[Entries taken from a collection]
● ● ●

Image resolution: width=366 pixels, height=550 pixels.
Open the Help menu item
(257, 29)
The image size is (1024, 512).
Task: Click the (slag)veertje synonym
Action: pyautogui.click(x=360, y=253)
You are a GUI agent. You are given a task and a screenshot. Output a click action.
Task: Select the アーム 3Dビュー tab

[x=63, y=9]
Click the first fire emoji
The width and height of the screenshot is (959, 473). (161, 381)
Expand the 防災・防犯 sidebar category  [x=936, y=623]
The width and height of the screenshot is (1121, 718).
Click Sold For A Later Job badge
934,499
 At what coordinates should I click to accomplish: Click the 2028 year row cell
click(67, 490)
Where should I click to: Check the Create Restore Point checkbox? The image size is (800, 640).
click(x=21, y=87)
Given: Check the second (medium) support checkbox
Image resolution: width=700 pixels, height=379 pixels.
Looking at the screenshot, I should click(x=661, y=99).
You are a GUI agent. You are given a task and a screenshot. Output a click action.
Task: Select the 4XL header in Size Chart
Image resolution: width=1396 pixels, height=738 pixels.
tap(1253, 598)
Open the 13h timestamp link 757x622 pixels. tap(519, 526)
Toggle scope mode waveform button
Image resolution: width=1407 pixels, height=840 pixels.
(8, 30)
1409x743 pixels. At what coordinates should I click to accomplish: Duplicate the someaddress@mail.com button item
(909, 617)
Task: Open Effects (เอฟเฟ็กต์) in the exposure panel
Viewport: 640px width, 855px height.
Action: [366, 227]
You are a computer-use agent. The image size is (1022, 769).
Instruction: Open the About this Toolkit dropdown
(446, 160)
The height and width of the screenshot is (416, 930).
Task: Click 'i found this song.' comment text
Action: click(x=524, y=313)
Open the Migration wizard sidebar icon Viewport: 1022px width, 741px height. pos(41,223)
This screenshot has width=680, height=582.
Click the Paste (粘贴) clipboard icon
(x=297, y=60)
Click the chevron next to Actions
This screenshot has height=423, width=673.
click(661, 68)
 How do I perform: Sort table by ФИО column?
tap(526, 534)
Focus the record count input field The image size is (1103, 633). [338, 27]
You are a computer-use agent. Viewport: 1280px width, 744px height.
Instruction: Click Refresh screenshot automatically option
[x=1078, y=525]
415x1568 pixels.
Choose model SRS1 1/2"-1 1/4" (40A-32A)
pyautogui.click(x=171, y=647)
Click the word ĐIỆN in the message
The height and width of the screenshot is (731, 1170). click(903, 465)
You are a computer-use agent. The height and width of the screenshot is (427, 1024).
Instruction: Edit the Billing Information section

● ● ●

- Task prompt
Scan the lines above for "The width and height of the screenshot is (1121, 718)." and for "Given: Check the". Repeat exactly the line holding each of them and every line in between.

- Result of this task
The width and height of the screenshot is (1121, 718).
Click Sold For A Later Job badge
934,499
 At what coordinates should I click to accomplish: Click the 2028 year row cell
click(67, 490)
Where should I click to: Check the Create Restore Point checkbox? The image size is (800, 640).
click(x=21, y=87)
Given: Check the second (medium) support checkbox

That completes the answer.